1. A remote controlled loudspeaker comprising a main housing, an explosion-proof body
provided within the main housing and means for controlling the loudspeaker, wherein
the control means are located within the explosion-proof body such that in the event
of an emergency the loudspeaker may continue to be operated from a remote location.
2. A remote controlled loudspeaker according to claim 1, wherein sealing means are provided
to seal the explosion-proof body within the loudspeaker housing.
3. A remote controlled loudspeaker according to claim 2, wherein the sealing means comprises
a plurality of silicone-rubber o-rings and a sintered disc.
4. A remote controlled loudspeaker according to any one of claims 1,2 or 3, wherein power
is supplied via an uninterrupted power supply from the installation source.

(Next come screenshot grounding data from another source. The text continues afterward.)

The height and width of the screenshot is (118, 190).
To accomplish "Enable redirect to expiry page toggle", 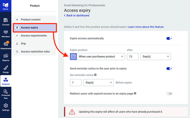I will point(169,94).
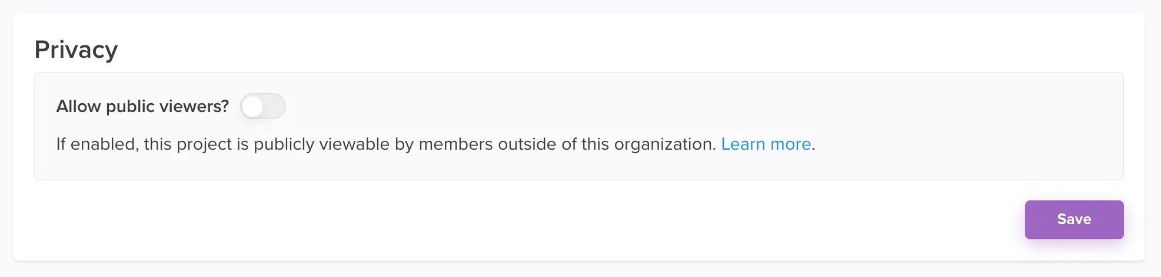Click the words 'If enabled' in the description
Image resolution: width=1161 pixels, height=277 pixels.
click(97, 144)
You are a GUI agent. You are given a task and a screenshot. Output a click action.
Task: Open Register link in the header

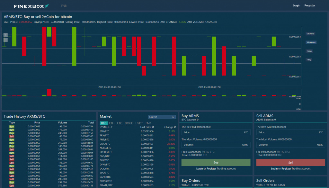310,5
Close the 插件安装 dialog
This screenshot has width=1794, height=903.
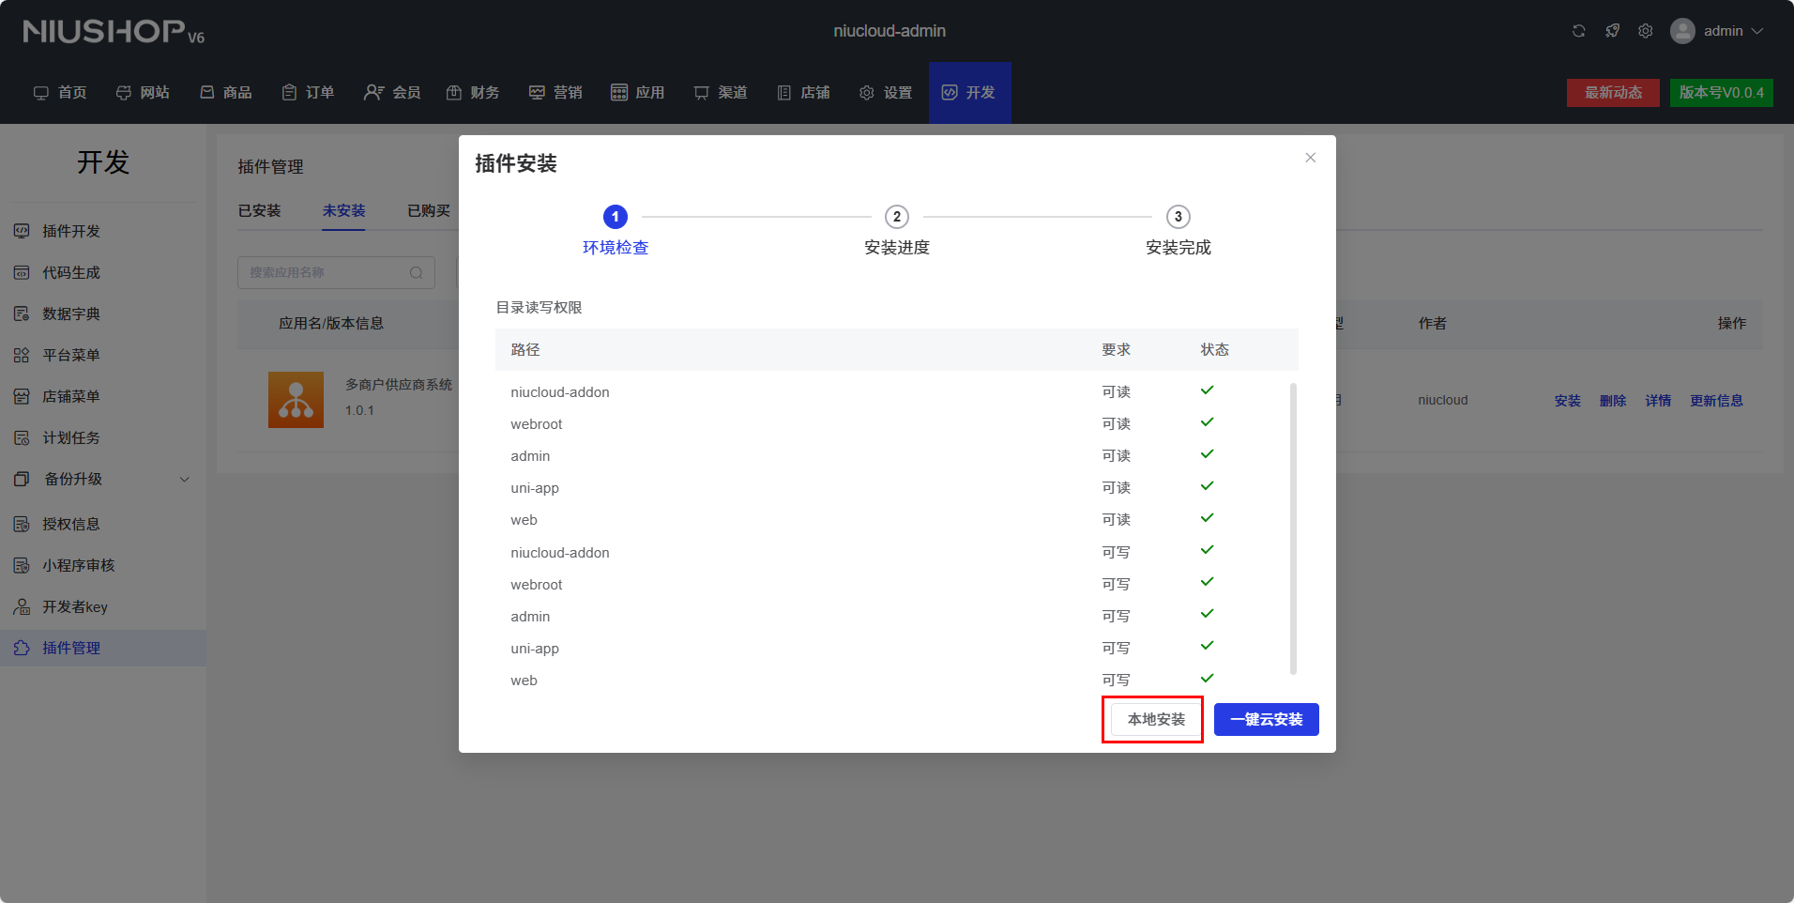tap(1310, 158)
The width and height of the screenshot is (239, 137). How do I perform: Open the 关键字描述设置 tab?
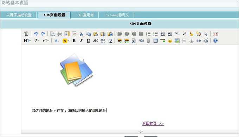click(19, 15)
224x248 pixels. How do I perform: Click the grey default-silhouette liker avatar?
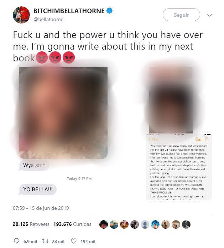[x=145, y=224]
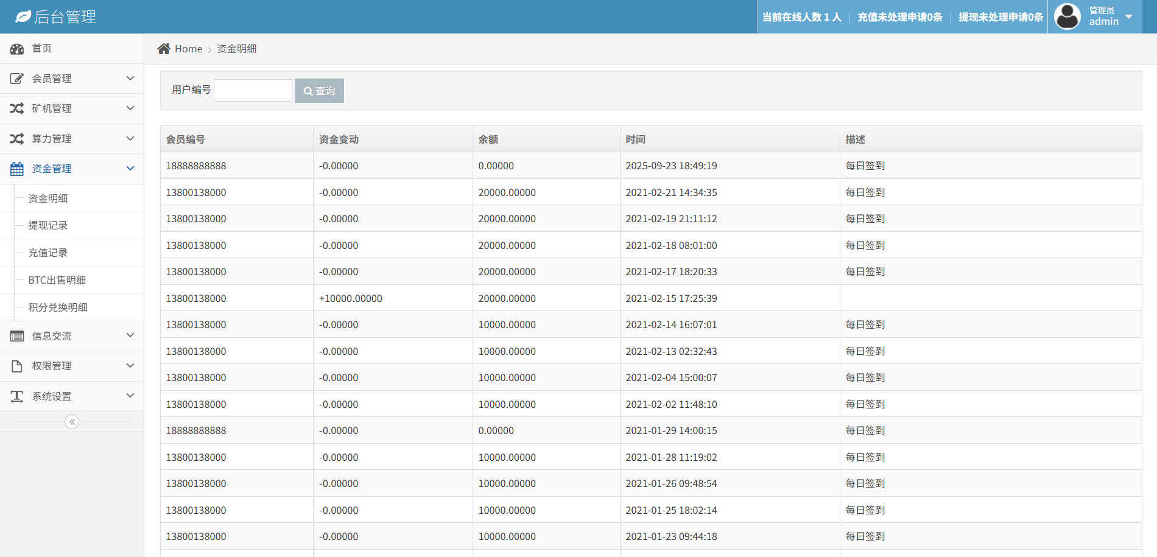Click the shuffle icon next to 算力管理
The height and width of the screenshot is (557, 1157).
coord(17,139)
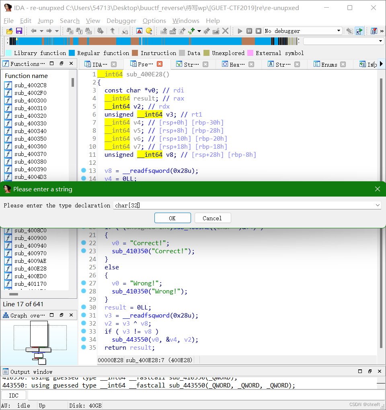Click the navigate back arrow icon
The height and width of the screenshot is (410, 386).
coord(33,31)
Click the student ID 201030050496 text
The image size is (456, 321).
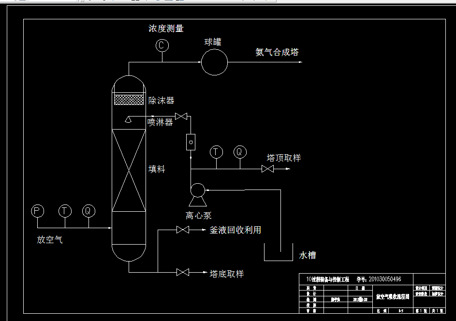coord(386,278)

5. A remote controlled loudspeaker according to any one of the preceding claims, wherein
the control means comprises an RF unit, a processor unit, a decoder, the decoder being
set for detection of one of a number of signals, and an amplifier for amplifying the
signal.
6. A remote controlled loudspeaker according to claim 5, wherein the control means further
comprises a filter and a mute circuit ensuring no unwanted noise is fed to the amplifier.
7. A remote controlled loudspeaker according to claim 6, wherein the control means further
comprises a volume control unit, a decoder and means for checking the validity and
identity of a signal .
8. A remote controlled loudspeaker according to claim 7, wherein the means for checking
the validity and identity of the signal comprises a micro controller.